Across the Southeast, Hale has fought for economic development and good jobs as an officer and activist of LIUNA, the Laborers’ International Union of North America. Starting as a construction laborer in LIUNA Local Union 386 while a teenager, he rose to be the local union’s Field Representative, President and Business Manager. He was later named Vice President and Regional Manager for the union’s International headquarters, overseeing 14 states, including Tennessee.
District 40 comprises DeKalb, Macon, and Smith Counties.
The first entry on this blog, almost five years ago, was a blip about a Chattanooga City Council election. In 2006, TennesseeTicket tracked all the Hamilton County races and has provided information and commentary on local elections throughout its history.

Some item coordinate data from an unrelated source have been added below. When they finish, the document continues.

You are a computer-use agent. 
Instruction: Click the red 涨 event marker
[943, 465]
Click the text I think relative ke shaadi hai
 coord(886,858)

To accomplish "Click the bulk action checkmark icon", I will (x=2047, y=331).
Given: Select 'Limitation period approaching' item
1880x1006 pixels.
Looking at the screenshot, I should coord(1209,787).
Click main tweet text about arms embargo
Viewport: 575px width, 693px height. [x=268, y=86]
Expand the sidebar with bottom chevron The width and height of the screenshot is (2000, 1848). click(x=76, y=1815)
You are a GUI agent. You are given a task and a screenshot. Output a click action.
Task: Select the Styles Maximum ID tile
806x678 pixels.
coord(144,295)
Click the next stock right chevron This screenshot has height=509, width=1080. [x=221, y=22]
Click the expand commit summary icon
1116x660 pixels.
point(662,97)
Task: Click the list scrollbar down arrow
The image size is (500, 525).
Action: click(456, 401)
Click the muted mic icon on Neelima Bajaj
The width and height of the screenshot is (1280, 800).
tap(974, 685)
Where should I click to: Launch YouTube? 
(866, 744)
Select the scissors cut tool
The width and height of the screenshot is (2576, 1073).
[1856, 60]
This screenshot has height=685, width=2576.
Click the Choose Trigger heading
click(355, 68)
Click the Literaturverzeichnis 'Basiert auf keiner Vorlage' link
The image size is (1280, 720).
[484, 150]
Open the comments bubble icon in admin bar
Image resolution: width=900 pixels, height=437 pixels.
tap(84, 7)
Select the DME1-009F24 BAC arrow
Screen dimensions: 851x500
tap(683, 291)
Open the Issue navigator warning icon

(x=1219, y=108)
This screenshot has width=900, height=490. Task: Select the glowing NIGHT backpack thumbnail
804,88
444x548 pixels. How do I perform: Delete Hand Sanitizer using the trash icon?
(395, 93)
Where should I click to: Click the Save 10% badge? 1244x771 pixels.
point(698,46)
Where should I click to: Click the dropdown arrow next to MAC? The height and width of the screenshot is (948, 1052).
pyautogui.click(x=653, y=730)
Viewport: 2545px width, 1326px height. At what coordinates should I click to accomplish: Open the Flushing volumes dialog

Something has always felt a little strange about that, however, since I don't give much time to local elections outside Hamilton County, yet this site is all about Tennessee elections. The obvious reason is the sheer size such a task would be. There are 95 counties, and hundreds of municipalities, in the state. It would be physically impossible to extend the local layer that far and wide.
But until roughly a year ago, there didn't exist another blog that would have covered the Chattanooga metro area's political scene in its entirety, so I included what I could here. Now, that may be changing.
I will still write about local elections, of course. But I have started a discussion about posting my contributions on those topics at Chattarati, and further turning TennesseeTicket into the clearinghouse I've always wanted it to be for voters interested in deciding among candidates for the General Assembly, Governor, and Congress.
Naturally, there is already an exception. I write about the 3rd Congressional District at Chattarati (sidebar: check out the updated sidebar! Thanks, John Hawbaker!) and the rest of the federal districts here. Since Chattanooga is the de facto "seat" of the Fighting Third (but don't tell Oak Ridge that), this congressional race is of particular interest to Chattarati readers.
A number of daily visitors here hail from domains connected to Legislative Plaza and the U.S. Capitol, and many others are bloggers from Memphis to Morristown who follow statewide politics, and these may not be interested in whether Pam Hurst will have any opposition to her bid to continue as Hamilton County Register of Deeds. I could be wrong. But I hope the likely separation of state from local topics will make sense to all.
Another consideration is that segregating the local elections to another site will imply that they hold a secondary status, and I only bring that up to emphasize the opposite. Giving them coverage in a locally focused outlet will hopefully grow the online conversation about how these elected offices affect our daily lives, and if that conversation happens to draw interest from outside the immediate area, then that's a win-win.